E tudo isso é muito confuso para investidores que preferem indicadores financeiros secos a perspectivas brilhantes. Um deles é o lucro bruto – o percentual da receita menos os custos de produção. Este ano, esse número para a Intel, segundo algumas estimativas, será de cerca de 52%, o que está 10 pontos percentuais abaixo do nível recorde. Para efeito de comparação, a Texas Instruments tem esse número próximo a 70%, enquanto a AMD aumentou para 50% no último trimestre. Gelsinger está essencialmente tentando voltar no tempo e fazer da Intel o que era quando saiu em 2009. Naquela época, os processadores Xeon e Core foram comprados apenas porque simplesmente não havia alternativas claras. A empresa demonstrou uma lucratividade que nenhum outro player no mercado de semicondutores teve e conseguiu gastar mais dinheiro do que qualquer outro concorrente.

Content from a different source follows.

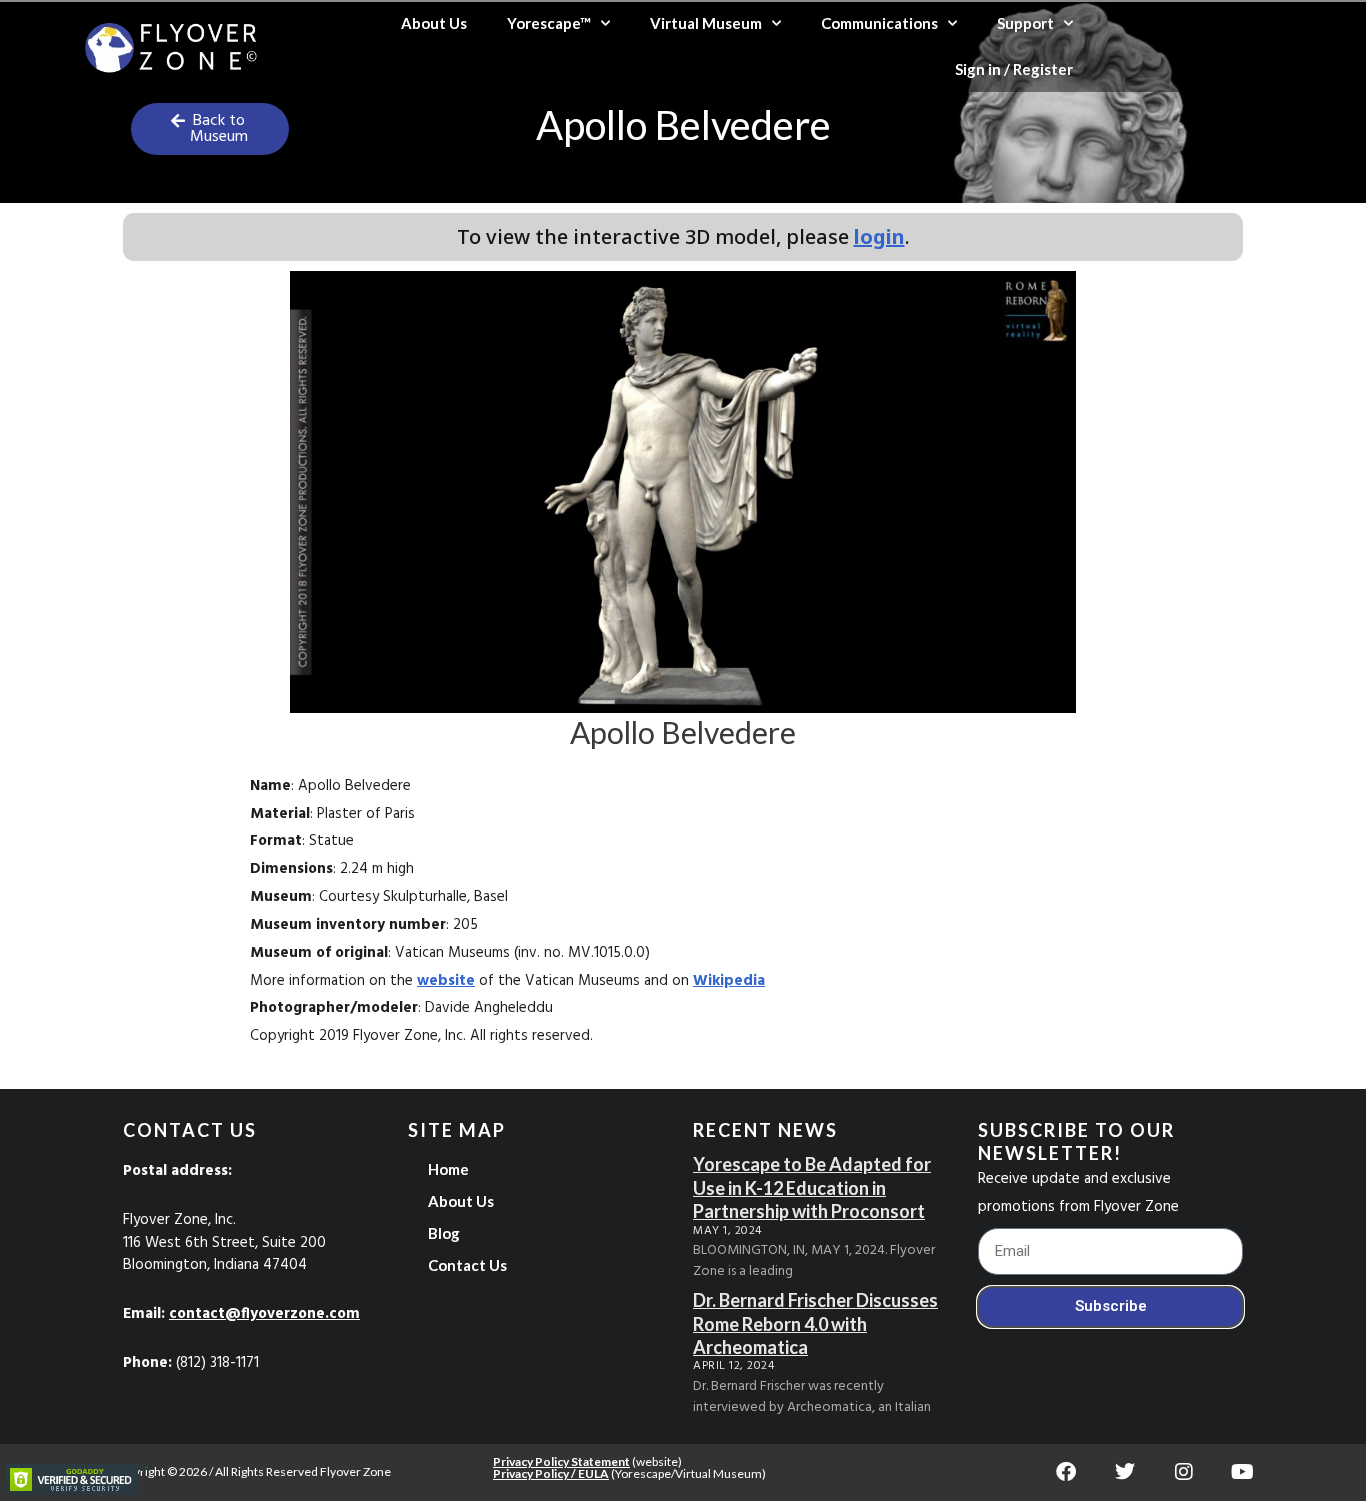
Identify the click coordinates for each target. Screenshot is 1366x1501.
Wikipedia (729, 981)
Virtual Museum (706, 23)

Gelsinger começou sua carreira na Intel em 1979 como arquiteto-chefe do processador 80486 original e trabalhou com os pioneiros da indústria Gordon Moore e Andy Grove. Muita coisa mudou hoje. Este ano, a Intel gastará US$ 28 bilhões na construção de novas fábricas, contra US$ 10 bilhões no ano passado. Em comparação, a TSMC gastará US$ 40 bilhões; A Samsung Electronics gastou US$ 36 bilhões no ano passado e claramente mais este ano. Os clientes da Intel também passaram por uma transformação. Em 2008, a receita da Intel era a mesma da Apple, cerca de US$ 37 bilhões, e a fabricante de chips estava US$ 5 bilhões à frente em capitalização de mercado. Hoje, a Apple está avaliada em US$ 2,8 trilhões e sua receita anual de US$ 365 bilhões excede toda a capitalização da Intel. Outros clientes da empresa representada pela Amazon,

O Sr. Gelsinger dá uma resposta simples e óbvia para isso: é necessário desenvolver processadores ainda melhores que os dos concorrentes. “Teremos que criar [tais] produtos e tecnologias que a Apple diria:“ Uau, isso é melhor do que eu poderia fazer sozinho”, disse Bloomberg citando o chefe da Intel. Felizmente, esse plano é bastante viável e o mercado continua crescendo. Os produtos semicondutores estão sendo cada vez mais usados ​​na indústria automotiva, eletrodomésticos e outras indústrias – a escassez de chips mostrou o quanto todo o mundo moderno depende deles. No ano passado, as vendas de semicondutores ultrapassaram US$ 0,5 trilhão, e esse número dobrará nos próximos 10 anos. E a Intel está expandindo ativamente seu alcance.